To some extent, you can concentrate magnetic fields where you want them by using high-permeability ferromagnetic materials like iron or nickel which "conduct" magnetic fields more easily than air.

See: https://simple.wikipedia.org/wiki/Permeability_(electromagnetism)

Title: Re: How is magnet size and shape calculated to provide a given magnetic field?
Post by: ciniva on 23/09/2017 07:01:14
Everything is OK. But, I'm a total ignorant of the science of magnetism.
I need a concrete answer.
(I did not buy magnets yet. I want to first calculate the dimensions, and then buy the magnets.)
What size should be (dimensional, volume and weight) of magnets of the same characteristics to raise up the weight of the 'C' magnet.

Can the magnet of these characteristics lift up its weight (see the construction in the first post)

Example 1
Neodymium magnet grade = N52 (or N35 or N48 or N50M)
L = 21mm
W = 21mm
T = 30mm
Weight = ?

Example 2
Neodymium magnet grade = N52 (or N35 or N48 or N50M)
L = 26.93mm
W = 12.53mm
T = 30mm
Weight = ?

Does anyone know the answer to this question?
My respect to all the scientists.
Title: Re: How is magnet size and shape calculated to provide a given magnetic field?
Post by: evan_au on 23/09/2017 09:35:08
You could use a datasheet like this one (http://e-magnetsuk.com/neodymium_magnets/characteristics.aspx) to calculate some of these factors.

Density= 7.5g/cc
Use the dimensions to work out the mass of each magnet
Title: Re: How is magnet size and shape calculated to provide a given magnetic field?
Post by: ciniva on 23/09/2017 13:38:05
Quote
You could use a datasheet like this one to calculate some of these factors.
Thanks for the link. I'll try to calculate.
Title: Re: How is magnet size and shape calculated to provide a given magnetic field?
Post by: Kryptid on 26/09/2017 14:47:49
Nice try but as some mod removed by posts  from this thread, here's mine:

I was asking ciniva specifically, as the diagram he posted strongly reminded me of a "perpetual motion machine" that I designed when I was a child. I know now that it would not have worked.
Title: Re: How is magnet size and shape calculated to provide a given magnetic field?
Post by: ciniva on 27/09/2017 07:51:33
My inventions over the last 5 years:
Very impressive and captivating. Your knowledge is astounding. (I hope I have written well English)
Can you answer, to my questions on this forum.

I designed when I was a child.
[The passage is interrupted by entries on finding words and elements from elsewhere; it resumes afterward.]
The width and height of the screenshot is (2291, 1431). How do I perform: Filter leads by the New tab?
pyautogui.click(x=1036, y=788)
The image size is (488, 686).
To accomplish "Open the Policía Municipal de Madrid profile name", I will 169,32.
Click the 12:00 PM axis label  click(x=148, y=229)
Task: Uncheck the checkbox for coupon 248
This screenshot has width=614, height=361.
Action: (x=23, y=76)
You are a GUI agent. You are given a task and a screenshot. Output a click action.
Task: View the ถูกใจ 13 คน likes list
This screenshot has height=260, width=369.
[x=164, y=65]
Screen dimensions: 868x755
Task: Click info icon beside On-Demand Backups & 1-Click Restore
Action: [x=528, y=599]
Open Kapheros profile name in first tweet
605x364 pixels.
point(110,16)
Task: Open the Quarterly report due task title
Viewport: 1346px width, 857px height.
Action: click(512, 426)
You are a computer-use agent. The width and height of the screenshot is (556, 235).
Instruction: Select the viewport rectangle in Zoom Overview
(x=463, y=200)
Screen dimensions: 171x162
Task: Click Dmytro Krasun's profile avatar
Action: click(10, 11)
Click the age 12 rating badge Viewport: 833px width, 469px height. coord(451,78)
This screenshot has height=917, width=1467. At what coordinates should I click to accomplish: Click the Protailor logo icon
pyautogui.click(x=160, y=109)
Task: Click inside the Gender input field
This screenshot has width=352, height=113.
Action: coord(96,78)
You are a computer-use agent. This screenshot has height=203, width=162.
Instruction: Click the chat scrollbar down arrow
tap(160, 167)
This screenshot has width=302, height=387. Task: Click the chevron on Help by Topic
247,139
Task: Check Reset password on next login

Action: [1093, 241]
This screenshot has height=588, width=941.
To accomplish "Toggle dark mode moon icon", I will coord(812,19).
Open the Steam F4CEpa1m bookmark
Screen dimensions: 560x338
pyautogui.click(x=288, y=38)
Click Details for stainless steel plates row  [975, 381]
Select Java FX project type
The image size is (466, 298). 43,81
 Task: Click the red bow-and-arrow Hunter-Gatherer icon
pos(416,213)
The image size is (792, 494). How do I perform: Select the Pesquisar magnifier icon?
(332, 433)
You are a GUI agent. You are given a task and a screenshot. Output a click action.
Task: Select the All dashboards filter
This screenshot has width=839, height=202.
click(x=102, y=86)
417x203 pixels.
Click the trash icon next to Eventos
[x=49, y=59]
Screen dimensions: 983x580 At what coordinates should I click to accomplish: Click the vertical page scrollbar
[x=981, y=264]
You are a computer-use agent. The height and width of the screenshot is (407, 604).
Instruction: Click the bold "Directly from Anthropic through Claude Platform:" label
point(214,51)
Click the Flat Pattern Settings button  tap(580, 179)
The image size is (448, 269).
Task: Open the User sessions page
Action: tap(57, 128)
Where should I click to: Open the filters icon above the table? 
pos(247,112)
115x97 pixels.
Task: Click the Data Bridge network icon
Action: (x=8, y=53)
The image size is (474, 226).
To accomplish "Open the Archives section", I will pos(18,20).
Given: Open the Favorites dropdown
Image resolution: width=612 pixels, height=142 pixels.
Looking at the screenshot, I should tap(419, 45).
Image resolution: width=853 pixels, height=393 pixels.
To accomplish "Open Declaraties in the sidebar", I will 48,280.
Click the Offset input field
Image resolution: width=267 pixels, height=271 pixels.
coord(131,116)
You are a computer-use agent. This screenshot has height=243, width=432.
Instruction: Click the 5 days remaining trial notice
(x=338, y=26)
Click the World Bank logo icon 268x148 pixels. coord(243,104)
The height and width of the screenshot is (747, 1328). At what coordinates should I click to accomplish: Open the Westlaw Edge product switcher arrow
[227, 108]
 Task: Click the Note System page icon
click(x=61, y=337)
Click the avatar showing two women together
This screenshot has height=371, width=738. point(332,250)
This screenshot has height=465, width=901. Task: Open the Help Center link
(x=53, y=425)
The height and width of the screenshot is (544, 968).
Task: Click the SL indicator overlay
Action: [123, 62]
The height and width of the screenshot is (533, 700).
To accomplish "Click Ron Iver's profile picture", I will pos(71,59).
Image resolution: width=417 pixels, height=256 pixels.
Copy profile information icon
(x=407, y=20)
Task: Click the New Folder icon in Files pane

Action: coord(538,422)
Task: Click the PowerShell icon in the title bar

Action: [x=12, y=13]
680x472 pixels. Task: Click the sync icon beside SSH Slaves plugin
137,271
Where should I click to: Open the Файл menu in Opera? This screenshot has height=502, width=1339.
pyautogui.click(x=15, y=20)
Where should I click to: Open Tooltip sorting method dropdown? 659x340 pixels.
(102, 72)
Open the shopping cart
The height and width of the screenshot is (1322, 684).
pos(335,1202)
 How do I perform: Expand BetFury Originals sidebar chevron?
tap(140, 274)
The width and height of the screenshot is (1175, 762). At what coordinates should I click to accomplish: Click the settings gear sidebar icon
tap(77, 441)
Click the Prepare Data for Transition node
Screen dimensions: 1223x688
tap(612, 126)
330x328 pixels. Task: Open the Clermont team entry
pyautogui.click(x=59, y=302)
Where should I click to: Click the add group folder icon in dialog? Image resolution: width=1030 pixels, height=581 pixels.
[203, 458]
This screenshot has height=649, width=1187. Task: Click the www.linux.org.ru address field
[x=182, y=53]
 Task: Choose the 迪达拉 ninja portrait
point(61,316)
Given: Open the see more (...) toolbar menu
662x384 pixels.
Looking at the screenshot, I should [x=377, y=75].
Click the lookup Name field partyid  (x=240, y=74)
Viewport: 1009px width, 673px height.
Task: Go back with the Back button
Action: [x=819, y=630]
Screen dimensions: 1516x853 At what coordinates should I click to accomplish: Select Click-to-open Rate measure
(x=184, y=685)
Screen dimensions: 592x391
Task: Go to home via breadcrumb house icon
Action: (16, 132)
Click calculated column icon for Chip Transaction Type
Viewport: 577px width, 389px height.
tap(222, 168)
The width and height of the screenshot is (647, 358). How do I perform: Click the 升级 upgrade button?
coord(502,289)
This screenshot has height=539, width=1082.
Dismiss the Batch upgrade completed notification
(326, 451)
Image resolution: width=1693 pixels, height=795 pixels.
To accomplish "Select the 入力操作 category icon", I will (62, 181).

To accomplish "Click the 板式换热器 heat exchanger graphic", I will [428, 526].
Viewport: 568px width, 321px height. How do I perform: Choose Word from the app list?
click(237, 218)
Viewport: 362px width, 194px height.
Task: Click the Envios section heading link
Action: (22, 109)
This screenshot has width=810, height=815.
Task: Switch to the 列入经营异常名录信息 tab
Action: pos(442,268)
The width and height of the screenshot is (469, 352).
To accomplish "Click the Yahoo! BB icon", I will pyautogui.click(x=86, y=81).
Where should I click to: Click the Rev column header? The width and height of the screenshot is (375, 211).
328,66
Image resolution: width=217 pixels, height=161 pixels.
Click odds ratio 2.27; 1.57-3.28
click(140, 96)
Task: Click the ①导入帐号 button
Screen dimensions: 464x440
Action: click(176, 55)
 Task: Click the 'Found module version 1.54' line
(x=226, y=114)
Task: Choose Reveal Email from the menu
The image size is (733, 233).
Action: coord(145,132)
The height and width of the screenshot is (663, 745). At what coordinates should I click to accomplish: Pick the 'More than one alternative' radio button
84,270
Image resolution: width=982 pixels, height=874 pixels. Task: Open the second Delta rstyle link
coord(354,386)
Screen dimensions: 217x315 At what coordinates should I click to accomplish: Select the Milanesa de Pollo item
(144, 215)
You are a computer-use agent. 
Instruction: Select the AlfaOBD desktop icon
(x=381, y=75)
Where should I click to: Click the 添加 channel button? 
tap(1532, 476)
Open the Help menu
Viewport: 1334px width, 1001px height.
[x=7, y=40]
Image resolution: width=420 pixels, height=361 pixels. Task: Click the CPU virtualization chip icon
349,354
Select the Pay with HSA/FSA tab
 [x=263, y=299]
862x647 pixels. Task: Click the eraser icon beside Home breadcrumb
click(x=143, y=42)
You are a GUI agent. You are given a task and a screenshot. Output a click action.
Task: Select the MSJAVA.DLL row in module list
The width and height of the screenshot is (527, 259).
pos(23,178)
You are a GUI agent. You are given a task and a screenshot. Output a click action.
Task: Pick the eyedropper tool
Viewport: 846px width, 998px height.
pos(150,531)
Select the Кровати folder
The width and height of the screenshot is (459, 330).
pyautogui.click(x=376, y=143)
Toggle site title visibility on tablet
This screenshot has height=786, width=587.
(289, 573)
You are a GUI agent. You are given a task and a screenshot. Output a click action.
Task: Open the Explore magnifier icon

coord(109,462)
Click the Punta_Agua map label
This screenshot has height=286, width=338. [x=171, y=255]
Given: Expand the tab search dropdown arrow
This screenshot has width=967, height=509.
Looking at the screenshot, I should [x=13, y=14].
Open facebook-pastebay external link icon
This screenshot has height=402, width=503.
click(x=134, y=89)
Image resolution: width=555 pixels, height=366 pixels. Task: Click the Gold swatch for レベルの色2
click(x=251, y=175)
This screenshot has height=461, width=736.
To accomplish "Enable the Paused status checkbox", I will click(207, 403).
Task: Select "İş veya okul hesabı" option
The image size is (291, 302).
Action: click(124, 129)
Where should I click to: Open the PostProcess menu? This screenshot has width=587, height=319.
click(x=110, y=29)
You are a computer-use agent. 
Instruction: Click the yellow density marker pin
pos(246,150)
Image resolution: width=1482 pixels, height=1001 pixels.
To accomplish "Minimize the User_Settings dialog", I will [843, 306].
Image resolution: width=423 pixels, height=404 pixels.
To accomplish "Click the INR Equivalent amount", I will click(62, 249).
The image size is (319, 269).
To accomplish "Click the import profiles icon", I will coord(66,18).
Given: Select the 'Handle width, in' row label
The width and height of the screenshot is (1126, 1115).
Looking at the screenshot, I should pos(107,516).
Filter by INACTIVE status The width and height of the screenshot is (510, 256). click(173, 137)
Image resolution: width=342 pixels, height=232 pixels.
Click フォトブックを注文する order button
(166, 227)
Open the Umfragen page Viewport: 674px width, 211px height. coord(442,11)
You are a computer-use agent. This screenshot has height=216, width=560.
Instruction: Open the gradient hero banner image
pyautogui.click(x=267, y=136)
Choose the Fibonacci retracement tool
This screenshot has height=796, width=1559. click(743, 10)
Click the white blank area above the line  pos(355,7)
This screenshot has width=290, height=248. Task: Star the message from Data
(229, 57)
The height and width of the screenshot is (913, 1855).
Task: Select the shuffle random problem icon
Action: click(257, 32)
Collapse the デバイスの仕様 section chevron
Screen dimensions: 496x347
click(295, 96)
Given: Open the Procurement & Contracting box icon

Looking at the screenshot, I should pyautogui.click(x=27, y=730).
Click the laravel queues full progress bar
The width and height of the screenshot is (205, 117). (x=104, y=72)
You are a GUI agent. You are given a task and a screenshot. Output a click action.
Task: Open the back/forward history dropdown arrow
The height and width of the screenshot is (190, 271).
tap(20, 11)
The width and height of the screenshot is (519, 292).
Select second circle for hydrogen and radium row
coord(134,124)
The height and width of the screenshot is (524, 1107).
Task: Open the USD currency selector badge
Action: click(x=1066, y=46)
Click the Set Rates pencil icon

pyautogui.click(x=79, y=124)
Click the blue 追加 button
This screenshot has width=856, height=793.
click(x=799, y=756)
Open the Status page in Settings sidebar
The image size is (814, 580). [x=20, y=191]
I know now that it would not have worked.
All is OK, but probably this was many years ago.
Today is: new time, new materials, new knowledge, new technology, etc.
This is the key to possible solutions that I want.
link: https://www.thenakedscientists.com/forum/index.php?topic=71465.0
Title: Re: How is magnet size and shape calculated to provide a given magnetic field?
Post by: Colin2B on 27/09/2017 14:03:20
Can you answer, to my questions on this forum.
I very much doubt that he has the skills you seek.

This is the key to possible solutions that I want.
link: https://www.thenakedscientists.com/forum/index.php?topic=71465.0
Looking at that link I see a comment:
I am admittedly curious as to what would happen if you constructed a shielded magnet like the type shown in post number 6. Would the magnetic field stop working altogether?
I think Kryptid is right. The magnetic field lines will flow through the shielding material from the enclosed pole and at the open end the field lines will try to take the shortest route to the open pole - the surrounding shielding will act as the opposite pole. You will have made something similar to a horseshoe magnet where one pole (the outer pole) surrounds the inner one, this means the field will not extend out as far as an unshielded pole. However, I think you will need to leave an air gap between the poles otherwise the field extent will be minimal.

Title: Re: How is magnet size and shape calculated to provide a given magnetic field?
Post by: ciniva on 28/09/2017 11:25:53
I think you will need to leave an air gap between the poles otherwise the field extent will be minimal.
I have taken into consideration the air gap. At the moment I have purchased a metal sheet of stainless steel, also known as INOX steel.
I'll try to make several layers separated by plastic material.